In this research, biodegradation of phenol by Pseudomonas putidawas investigated in an OMBR at inhibitory phenol concentrations of 600-2500 mg/L. Trioctylphosphine oxide (TOPO) was impregnated into polypropylene membranes and added into the OMBR to alleviate substrate inhibition. When phenol concentration in the OMBR was high, the TOPO impregnated membranes absorbed phenol to maintain a sub-inhibitory phenol concentration in the bioreactor. When phenol was metabolized and its concentration in the liquid medium decreased, it was desorbed from the absorbents and was degraded by the microorganisms. Thus, the TOPO-impregnated membranes acted as a partitioning phase for phenol sequestration and prevented the microorganisms from substrate inhibition in the beginning of the bioreactor operation, and also during bioreactor operation when phenol concentration was spiked.

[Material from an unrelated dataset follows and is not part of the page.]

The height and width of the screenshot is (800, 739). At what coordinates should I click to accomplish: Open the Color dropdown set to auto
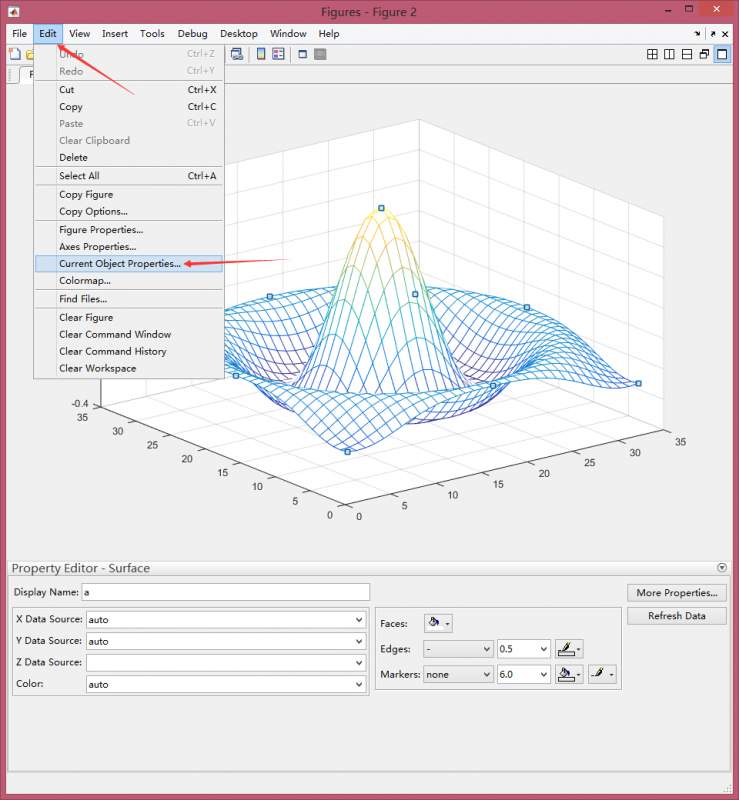click(x=226, y=684)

In the one month of continuous operation using synthetic wastewater, the OMBR was fed phenolic wastewater at 600, 1000, 2000 and 2500 mg/L concentrations and phenol concentrations up to 2000 mg/L were completely metabolized by P. putida. Biomass concentration, pH, dissolved oxygen and salinity in the bioreactor were regularly measured. While biomass concentration in the OMBR changed with the feed phenol concentration, pH and DO values were relatively stable, and the salinity of the medium increased steadily throughout the operating period. Phenol concentrations in the bioreactor and in the effluent were regularly monitored and phenol was not detected in the effluent once the OMBR achieved steady state. The permeate flux through the FO membranes was initially quite high but it gradually decreased due to an increase in the bioreactor salinity as well as due to membrane biofouling. Cell attachment on the FO membranes was characterized and a washing cycle was developed to recover membrane performance by removing the attached cells from the membranes through osmotic backwashing. The results from the OMBR operation suggest that the OMBR coupled with a partitioning phase such as TOPO-impregnated membranes can be used for rapid and effective biodegradation of toxic and recalcitrant pollutants.